What the first one hundred days could deliver. The Vatican could publish a draft of a universal reporting canon within weeks, invite comment from survivors and legal experts, and set a firm date for promulgation. It could announce the creation of a lay led oversight office, with a mandate to publish annual reports that list cases and sanctions. It could commit to a global database with a pilot release in several countries. It could instruct every bishops’ conference to establish a standardized survivor support protocol with guaranteed timelines. These actions do not require years of synods, they require will, and they would show that the new papacy measures itself by outcomes, not by rhetoric.

What to watch in the months ahead. Listen for verbs that signal binding rules, shall report, shall publish, shall refer, rather than softer phrases, should cooperate, should consider. Watch whether files are handed to civil authorities without delay. Watch whether bishops who failed to report are named and removed. Watch whether survivor funds are accessible without litigation. The church often communicates with symbolic gestures, but this crisis will not move without specific, enforceable steps that can be checked from the outside.

Why this matters beyond the church. The Catholic Church runs schools, hospitals, and charities that serve millions. Its policies shape how other institutions think about safeguarding. When Rome chooses clarity and transparency, it raises the standard for everyone who works with children and vulnerable adults. When it chooses ambiguity, it gives cover to organizations that want to avoid hard reforms. The stakes are civic as well as spiritual, because trust in public and private institutions rises or falls together.
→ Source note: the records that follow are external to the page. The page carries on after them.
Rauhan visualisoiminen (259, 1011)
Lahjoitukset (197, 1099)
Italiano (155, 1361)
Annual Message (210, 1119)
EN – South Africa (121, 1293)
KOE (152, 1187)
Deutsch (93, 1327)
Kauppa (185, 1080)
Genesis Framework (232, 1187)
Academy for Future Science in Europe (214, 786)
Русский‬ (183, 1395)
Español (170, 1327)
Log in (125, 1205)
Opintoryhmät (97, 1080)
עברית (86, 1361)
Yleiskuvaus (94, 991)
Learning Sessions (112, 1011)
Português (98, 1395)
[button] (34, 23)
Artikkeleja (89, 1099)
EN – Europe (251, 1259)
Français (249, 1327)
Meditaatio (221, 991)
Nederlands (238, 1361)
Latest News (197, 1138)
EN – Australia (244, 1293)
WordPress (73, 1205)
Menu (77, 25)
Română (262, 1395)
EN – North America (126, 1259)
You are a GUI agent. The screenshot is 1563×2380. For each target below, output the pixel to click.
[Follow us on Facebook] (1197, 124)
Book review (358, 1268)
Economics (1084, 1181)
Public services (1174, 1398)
A closing measure of credibility, stories that change. Survivors judge the church by lived experience, not by press releases. If a survivor can make one phone call and receive trauma-informed support within days, if civil authorities receive every credible allegation within a week, if sanctions for cover ups are announced with reasons and timelines, then the narrative shifts. The new pope has the authority to make that shift. Until he uses it to write binding rules, the promise to not hide abuse will sound like many promises before it, solemn words, followed by the familiar silence of a system that still protects itself first.
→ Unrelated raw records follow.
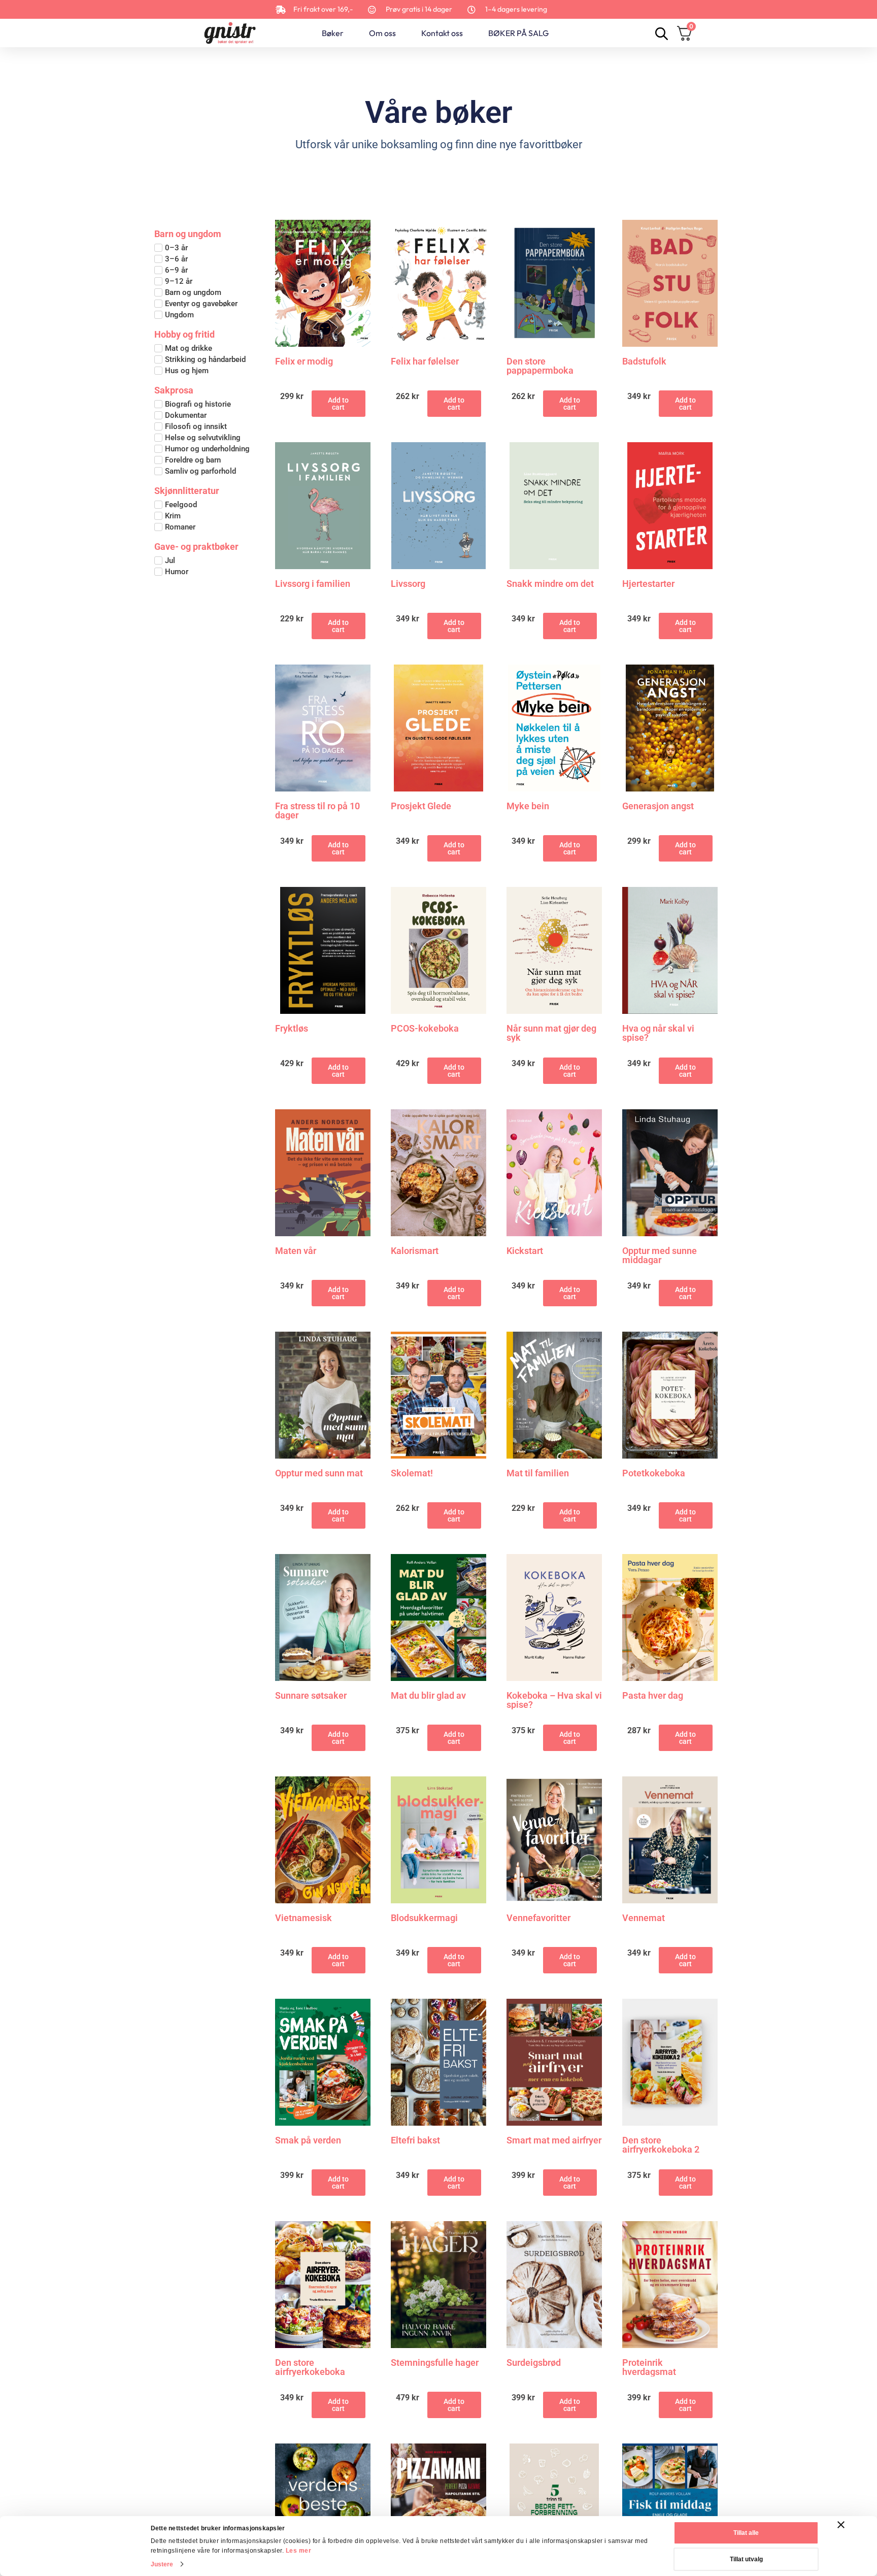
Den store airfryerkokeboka (310, 2367)
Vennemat (643, 1918)
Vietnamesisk (303, 1918)
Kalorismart (414, 1251)
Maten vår (295, 1251)
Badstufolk (644, 362)
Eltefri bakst (415, 2140)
United Nations non-compliance

Pope Leo XIV is new, the crisis is not. His statements to date echo the language of accountability, but they do not yet change the rules that UN experts have flagged as the core problem, a system that can still keep allegations inside church channels, depends on local variability, and leaves victims’ redress to geography and chance. Until universal reporting, independent oversight, and transparent outcomes are hard coded into church law, the Holy See will remain out of step with the UN’s benchmarks, and the pope’s pledge will remain more promise than proof.